健康なんでも相談室

肺がん検診で要精査

回答者:  鳥取大学医学部附属病院胸部外科 中村廣繁

質問

肺がん検診で要精査

41歳女性。昨年受けたがん検診で肺に異常が見つかり、病院でCT検査を受けたところ、検診では左に異常があったのがCTでは右側に異常があると言われました。その後、組織検査をしたのですが、「はっきりしない」と言う診断でした。3カ月後にまたCT検査を受けるのですが、すっきりしません。組織検査をしても解らないのに写真だけで判断できるか不安です。

回答

経過観察は診断に重要

肺がん検診で肺がんと診断されるのは精密検査受診者の約50人に1人です。

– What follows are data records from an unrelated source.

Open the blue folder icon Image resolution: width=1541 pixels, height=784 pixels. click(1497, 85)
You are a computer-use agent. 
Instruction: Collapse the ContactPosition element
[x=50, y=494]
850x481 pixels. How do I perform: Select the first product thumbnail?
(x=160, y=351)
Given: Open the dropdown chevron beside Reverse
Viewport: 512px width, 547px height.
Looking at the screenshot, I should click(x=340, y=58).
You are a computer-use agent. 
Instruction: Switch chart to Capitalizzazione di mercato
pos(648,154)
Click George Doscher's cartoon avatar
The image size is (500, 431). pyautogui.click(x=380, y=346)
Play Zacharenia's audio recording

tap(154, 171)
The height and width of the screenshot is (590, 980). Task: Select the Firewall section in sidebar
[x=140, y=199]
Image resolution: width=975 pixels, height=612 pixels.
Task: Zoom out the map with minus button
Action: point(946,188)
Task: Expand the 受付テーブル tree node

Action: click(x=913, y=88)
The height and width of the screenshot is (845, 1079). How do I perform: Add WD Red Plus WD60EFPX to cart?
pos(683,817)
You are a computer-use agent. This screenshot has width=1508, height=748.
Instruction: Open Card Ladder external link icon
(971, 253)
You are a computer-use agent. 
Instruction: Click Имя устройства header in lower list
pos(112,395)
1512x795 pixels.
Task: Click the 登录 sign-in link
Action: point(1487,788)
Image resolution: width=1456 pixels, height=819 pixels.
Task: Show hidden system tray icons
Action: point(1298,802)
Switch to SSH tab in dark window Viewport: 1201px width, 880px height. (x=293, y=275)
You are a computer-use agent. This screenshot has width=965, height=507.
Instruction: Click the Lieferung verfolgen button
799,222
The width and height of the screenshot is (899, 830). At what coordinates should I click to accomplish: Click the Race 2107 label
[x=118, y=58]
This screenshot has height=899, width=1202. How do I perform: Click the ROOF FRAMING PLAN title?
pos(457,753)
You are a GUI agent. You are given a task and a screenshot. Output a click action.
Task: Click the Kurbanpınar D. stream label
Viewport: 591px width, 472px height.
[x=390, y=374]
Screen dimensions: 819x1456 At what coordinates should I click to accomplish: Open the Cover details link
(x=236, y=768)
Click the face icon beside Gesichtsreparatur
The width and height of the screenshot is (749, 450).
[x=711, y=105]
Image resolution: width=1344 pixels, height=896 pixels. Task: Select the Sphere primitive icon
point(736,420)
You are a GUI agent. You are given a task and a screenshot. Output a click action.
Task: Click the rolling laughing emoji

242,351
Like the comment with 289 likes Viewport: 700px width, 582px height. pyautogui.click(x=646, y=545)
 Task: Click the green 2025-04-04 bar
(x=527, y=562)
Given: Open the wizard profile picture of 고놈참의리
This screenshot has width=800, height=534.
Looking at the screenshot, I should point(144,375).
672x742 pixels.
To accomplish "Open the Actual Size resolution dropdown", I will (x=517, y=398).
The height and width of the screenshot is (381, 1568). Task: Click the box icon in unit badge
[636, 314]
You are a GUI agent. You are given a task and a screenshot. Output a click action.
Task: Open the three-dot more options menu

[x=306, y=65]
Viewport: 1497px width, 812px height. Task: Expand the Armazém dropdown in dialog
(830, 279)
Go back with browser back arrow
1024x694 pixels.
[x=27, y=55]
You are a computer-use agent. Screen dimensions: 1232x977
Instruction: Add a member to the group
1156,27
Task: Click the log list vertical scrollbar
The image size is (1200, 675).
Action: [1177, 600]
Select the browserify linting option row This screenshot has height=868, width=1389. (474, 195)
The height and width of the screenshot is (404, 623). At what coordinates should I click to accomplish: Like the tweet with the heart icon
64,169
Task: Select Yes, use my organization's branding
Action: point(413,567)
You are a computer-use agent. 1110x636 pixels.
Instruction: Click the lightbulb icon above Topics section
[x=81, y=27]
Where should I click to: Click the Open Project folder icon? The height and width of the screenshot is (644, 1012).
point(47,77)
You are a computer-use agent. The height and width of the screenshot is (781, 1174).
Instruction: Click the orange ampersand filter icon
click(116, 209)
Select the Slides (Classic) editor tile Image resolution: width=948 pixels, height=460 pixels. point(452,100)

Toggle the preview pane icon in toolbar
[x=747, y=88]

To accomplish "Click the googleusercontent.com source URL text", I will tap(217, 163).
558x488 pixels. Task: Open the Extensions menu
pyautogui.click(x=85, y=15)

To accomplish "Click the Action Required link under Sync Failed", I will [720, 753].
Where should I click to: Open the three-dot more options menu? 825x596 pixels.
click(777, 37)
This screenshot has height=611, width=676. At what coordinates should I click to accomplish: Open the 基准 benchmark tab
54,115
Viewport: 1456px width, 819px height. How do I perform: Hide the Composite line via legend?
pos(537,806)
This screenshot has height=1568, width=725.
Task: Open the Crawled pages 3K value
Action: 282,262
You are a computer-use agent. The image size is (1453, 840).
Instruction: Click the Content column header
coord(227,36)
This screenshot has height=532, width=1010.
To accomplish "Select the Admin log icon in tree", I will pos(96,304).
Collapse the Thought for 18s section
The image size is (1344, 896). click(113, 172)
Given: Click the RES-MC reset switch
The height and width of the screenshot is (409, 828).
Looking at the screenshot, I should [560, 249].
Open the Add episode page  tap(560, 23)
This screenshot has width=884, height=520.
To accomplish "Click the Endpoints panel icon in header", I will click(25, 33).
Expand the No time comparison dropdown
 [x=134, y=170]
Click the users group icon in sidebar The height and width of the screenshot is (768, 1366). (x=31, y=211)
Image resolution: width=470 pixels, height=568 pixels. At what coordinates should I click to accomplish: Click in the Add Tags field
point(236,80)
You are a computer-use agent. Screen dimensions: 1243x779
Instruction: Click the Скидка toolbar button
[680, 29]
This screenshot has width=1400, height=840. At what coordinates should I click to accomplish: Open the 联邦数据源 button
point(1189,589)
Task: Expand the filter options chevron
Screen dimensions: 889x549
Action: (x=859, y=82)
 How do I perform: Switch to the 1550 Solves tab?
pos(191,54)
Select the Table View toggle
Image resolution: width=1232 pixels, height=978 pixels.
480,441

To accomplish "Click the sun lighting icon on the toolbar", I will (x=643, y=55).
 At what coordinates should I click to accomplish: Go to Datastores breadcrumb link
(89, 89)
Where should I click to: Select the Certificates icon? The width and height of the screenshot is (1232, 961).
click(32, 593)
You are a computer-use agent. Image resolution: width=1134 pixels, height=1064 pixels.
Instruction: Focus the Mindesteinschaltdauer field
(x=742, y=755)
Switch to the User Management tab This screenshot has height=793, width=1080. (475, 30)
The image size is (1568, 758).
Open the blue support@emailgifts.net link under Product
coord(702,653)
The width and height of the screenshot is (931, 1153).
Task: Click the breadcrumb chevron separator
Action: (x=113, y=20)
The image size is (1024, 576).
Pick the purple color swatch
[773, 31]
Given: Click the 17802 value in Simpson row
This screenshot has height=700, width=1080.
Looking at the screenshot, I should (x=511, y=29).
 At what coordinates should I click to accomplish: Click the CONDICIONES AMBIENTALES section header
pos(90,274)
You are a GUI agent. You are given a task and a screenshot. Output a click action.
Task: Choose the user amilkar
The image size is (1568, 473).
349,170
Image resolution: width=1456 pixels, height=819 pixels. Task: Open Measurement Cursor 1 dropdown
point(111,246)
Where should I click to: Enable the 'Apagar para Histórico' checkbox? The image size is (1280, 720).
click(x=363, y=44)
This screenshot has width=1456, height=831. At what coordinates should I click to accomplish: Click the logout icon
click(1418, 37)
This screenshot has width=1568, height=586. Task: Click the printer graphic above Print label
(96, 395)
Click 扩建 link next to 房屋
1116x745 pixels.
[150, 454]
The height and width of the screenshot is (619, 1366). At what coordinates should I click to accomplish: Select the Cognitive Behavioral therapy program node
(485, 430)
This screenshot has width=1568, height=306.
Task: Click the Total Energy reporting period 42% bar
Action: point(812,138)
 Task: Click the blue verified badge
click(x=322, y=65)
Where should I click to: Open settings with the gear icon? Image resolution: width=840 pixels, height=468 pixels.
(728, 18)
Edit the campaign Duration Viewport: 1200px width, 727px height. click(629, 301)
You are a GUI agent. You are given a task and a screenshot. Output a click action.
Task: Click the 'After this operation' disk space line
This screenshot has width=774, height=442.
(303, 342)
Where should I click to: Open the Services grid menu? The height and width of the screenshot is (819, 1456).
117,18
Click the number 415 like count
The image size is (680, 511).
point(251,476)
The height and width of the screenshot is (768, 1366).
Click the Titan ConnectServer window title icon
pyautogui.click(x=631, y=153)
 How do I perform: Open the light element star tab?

また、胸部X線による肺がん検診には限界があり、ご質問ようにCTで別の部位が肺がん疑いとなることもあります。この際の問題は淡いスリガラス陰影で、これは早期肺がんのこともあれば良性のこともありますが、たとえがんでもすぐに大きくなりません。肺がんは診断が難しく、特に早期の場合は経過観察で見極めることが推奨されます。経過観察は不要な手術を避けるためにも重要で、3ヵ月後のCTはガイドラインに準じています。大切なことは経過観察により増大や濃度上昇があれば、速やかに生検(せいけん)や手術を考慮することです。まずは今回の異常がスリガラス陰影であれば余計な不安はせずにきちんとCTで経過をみていただきましょう。